Start of Text to read

Re: Recent Attacks

From: Paul D. Robertson (probertsat_private)
Date: Wed Feb 23 2000 - 15:15:19 PST

  • Next message: Mikael Olsson: "Better SYN flood protection? (Was: Client puzzle protocol)"

    On Thu, 24 Feb 2000, Crispin Cowan wrote:
    
    > > Out-of-band control channels,
    > 
    > This doesn't defend against DDoS attacks that are data requests instead of control
    > packets.
    
    It does if the control channel ensures that only valid data gets to the
    target.  While routing information is in-band, data attacks are easier to
    do.  Once control and routing information come out of band, it's possible
    to limit data to authenticated nodes, appropriately tagged frames at the
    link layer, etc.  This is an extension of the "marker dye" stuff that some
    people have been playing with in ATM clouds to trace packets out of band.

End of Text to read
Start of Records provided

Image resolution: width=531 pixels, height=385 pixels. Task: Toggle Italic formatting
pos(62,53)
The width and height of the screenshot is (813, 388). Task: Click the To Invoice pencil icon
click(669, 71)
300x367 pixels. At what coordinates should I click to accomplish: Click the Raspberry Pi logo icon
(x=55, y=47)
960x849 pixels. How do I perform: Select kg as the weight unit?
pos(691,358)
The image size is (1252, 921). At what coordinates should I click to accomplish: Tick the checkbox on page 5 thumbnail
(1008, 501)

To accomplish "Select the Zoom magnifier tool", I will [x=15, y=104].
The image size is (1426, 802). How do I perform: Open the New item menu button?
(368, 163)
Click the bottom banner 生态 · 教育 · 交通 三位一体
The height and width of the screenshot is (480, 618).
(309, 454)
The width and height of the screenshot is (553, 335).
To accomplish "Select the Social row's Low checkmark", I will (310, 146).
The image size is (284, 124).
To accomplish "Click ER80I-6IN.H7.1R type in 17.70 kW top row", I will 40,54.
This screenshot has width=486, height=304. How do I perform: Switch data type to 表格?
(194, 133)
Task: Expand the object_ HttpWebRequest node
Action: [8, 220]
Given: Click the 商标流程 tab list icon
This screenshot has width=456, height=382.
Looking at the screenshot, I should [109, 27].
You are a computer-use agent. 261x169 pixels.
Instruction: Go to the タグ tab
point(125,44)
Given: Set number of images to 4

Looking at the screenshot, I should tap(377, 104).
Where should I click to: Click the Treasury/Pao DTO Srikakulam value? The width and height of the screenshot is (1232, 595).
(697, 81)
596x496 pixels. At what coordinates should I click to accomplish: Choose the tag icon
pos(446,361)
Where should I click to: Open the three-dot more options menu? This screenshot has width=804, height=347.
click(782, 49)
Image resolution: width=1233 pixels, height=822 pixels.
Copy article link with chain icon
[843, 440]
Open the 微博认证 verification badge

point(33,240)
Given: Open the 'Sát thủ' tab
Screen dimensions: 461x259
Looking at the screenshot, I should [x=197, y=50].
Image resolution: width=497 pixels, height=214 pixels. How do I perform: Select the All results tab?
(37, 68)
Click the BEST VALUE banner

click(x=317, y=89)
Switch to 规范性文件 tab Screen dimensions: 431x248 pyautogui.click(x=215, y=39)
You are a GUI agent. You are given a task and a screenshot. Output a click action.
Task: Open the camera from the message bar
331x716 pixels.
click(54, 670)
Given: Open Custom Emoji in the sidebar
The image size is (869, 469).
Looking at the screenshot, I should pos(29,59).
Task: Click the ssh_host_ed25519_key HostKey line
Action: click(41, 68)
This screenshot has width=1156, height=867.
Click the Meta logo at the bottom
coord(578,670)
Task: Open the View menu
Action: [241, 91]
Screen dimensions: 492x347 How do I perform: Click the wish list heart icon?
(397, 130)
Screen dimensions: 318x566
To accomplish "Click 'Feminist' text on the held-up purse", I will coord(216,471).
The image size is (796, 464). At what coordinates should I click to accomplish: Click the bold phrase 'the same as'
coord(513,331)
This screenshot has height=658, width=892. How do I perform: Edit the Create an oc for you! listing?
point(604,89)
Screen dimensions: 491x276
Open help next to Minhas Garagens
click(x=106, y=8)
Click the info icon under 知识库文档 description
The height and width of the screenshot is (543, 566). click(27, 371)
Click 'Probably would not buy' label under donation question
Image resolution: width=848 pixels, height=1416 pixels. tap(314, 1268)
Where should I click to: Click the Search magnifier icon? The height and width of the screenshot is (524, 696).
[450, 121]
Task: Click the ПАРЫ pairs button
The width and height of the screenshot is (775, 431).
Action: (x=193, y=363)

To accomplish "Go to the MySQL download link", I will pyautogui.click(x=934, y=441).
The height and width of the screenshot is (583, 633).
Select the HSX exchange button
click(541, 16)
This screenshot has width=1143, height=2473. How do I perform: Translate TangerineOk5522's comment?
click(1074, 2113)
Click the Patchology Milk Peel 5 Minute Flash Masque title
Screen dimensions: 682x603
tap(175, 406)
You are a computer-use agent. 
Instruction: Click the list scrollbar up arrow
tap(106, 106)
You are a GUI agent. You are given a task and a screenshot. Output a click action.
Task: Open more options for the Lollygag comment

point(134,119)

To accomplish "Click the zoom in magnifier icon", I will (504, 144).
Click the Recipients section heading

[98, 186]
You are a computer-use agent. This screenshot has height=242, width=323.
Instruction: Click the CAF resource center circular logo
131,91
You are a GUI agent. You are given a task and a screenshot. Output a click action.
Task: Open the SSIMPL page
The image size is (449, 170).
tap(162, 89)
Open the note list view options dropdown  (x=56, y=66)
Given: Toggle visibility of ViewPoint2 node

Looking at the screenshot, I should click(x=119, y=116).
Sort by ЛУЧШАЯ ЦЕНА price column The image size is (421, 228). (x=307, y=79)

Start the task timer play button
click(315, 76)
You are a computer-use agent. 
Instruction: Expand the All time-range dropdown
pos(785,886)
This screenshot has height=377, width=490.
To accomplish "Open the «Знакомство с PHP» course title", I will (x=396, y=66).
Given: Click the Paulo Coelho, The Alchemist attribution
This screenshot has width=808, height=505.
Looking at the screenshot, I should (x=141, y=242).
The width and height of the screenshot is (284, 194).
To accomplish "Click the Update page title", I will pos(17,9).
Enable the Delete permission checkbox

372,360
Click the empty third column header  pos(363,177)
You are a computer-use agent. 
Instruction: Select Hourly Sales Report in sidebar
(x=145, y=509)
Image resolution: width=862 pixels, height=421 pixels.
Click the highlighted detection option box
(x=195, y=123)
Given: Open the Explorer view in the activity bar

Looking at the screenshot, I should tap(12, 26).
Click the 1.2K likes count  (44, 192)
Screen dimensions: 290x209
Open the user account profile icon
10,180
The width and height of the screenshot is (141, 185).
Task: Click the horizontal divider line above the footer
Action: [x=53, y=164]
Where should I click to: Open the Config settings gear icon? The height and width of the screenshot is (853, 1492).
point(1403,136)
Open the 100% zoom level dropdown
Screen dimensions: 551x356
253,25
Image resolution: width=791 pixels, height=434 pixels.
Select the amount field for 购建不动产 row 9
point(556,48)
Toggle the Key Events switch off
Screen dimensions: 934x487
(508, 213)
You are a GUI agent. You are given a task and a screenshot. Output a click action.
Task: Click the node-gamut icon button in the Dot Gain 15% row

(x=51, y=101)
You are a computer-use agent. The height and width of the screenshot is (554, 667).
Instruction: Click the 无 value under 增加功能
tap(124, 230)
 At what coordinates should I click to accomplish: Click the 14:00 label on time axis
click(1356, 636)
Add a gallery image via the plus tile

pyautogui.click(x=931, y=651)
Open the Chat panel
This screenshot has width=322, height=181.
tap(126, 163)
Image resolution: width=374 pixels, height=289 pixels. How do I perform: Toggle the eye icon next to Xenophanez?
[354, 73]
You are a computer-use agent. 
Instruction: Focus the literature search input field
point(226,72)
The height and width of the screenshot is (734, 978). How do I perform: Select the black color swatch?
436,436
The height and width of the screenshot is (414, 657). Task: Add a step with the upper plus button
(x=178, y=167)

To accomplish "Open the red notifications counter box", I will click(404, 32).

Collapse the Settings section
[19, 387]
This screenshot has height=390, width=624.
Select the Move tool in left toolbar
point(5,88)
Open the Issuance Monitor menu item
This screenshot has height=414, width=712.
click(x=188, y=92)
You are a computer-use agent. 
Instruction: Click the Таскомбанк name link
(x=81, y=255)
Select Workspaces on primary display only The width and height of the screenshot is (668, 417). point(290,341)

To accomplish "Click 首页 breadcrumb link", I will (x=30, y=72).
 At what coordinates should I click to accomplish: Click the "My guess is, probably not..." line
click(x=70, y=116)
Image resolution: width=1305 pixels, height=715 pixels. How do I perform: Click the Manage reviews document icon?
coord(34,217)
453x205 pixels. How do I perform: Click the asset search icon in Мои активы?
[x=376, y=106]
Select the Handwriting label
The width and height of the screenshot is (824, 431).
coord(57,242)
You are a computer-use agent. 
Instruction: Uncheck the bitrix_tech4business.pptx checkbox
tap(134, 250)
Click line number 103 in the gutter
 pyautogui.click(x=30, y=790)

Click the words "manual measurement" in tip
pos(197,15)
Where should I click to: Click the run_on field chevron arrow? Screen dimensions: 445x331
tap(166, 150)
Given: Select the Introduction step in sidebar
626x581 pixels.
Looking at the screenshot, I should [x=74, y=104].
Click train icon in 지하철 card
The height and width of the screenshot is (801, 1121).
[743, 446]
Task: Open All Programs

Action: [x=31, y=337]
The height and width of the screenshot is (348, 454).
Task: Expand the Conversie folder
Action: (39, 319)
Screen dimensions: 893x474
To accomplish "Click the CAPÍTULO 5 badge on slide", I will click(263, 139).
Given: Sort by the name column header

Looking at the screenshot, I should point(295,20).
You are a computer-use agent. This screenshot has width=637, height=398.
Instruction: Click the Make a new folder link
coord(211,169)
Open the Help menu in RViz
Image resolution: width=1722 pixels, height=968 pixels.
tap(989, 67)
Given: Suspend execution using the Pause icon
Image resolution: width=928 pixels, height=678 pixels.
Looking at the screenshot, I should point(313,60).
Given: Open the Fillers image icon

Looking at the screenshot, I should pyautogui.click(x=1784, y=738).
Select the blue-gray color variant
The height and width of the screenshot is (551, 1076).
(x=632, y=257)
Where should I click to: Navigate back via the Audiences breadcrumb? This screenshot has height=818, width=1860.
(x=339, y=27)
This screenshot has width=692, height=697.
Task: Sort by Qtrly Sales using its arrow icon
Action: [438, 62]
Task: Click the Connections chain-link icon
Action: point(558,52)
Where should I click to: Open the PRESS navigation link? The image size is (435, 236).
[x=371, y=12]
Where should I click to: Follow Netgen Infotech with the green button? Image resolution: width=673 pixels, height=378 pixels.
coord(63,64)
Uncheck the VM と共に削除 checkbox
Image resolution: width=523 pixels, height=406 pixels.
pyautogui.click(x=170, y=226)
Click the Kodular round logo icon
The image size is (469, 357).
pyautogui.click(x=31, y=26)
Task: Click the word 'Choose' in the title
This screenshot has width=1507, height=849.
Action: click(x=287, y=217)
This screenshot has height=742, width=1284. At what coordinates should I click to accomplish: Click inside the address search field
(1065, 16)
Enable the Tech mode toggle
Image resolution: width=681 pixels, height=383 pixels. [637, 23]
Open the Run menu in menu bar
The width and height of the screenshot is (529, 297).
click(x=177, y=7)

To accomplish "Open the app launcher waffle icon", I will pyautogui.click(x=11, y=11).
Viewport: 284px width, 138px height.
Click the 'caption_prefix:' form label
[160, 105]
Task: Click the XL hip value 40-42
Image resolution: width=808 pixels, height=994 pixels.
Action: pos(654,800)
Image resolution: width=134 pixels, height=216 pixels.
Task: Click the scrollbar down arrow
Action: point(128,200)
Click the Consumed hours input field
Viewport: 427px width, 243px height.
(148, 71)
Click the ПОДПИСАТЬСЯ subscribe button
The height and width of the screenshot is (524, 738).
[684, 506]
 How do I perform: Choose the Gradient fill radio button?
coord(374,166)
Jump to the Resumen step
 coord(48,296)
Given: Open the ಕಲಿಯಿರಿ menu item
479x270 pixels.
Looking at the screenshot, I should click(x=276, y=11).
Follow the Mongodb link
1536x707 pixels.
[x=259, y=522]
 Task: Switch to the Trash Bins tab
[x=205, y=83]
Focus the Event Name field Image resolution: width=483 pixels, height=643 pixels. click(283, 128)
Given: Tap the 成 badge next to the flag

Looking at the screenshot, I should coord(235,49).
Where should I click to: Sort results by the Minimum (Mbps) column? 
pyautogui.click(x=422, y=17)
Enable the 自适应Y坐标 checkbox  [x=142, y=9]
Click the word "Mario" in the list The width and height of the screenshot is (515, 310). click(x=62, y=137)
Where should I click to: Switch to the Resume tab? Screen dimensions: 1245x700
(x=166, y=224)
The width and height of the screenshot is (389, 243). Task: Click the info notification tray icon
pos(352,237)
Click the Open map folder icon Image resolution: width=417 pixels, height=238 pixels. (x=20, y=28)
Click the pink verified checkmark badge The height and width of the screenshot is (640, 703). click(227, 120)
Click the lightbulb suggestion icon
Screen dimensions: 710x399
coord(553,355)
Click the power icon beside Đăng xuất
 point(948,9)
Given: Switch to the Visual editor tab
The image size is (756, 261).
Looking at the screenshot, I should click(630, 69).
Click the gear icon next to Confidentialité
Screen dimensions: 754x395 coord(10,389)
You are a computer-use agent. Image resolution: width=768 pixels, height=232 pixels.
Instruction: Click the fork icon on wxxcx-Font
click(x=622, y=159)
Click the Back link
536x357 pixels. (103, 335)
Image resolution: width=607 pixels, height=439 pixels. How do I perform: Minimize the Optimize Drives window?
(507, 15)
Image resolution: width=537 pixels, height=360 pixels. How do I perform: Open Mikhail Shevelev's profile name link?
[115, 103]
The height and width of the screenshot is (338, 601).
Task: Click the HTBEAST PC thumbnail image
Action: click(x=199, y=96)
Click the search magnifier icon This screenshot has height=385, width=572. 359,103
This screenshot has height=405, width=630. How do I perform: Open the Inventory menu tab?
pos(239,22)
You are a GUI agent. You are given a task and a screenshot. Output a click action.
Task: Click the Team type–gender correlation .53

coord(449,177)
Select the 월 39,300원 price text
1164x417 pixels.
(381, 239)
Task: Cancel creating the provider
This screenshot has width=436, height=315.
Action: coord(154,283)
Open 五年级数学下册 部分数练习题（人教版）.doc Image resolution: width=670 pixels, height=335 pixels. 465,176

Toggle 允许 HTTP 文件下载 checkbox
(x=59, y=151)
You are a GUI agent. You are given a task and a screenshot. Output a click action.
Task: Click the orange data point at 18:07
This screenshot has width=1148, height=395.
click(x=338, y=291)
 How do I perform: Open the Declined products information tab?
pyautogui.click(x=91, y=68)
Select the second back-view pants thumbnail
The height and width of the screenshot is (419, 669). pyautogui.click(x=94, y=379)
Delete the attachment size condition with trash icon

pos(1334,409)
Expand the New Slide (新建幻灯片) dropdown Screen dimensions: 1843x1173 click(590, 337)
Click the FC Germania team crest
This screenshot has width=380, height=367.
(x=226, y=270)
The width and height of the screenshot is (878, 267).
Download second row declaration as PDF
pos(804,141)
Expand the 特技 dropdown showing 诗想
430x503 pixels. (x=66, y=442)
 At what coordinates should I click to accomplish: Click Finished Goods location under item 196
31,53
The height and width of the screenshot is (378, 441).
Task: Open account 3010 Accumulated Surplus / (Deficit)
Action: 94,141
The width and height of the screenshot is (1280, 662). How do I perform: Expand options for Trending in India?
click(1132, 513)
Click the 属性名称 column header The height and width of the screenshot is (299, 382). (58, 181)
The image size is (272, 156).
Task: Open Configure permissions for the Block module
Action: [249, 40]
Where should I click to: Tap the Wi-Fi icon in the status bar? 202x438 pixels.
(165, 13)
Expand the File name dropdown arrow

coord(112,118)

End of Records provided

# Set task
Could you carry on the mailing-list reply about out-of-band control channels and DDoS attacks, picking up after its final sentence? The data has no connection to the text.

# Reply to the task
    > > end-to-end QoS,
    > 
    > Also won't stop attackers from flooding your pipe with requests.  In fact, it may
    > make it worse, as the attackers could spoof data requests that result in QoS
    > bandwidth allocations to spoofed clients, further choking the server's bandwidth.
    > QoS will have to be carefully tied to authentication, or else it just makes DDoS much
    > worse.
    
    If it's end-to-end and it's not in-band, then how will the data even be
    able to request any service, let along high-bandwidth service?  With
    control nodes in the middle you start to get to a controlled network
    fairly quickly.  My definition of end to end is that everyone participates
    in the QoS negotiation, including the destination- either directly, or
    through their upstream's connectivity arrangements.
    
    > > traffic flow-based routing/flood control protocols,
    > 
    > I don't think I understand this proposal.
    
    Intermediate routers can tag every N packets to a destination that's from
    the last hop and roll squelching that traffic down by null0-ing packets
    over a certain threshold.  The window slides upstream, hop-by-hop until
    you hit the edge router doing the control process.  With enough
    intercooperation, it places the bandwidth issue right at the host
    network's boundary.  I'm sure I've partially misrepresented it, since I've
    seen a bunch of close or similar proposals recently.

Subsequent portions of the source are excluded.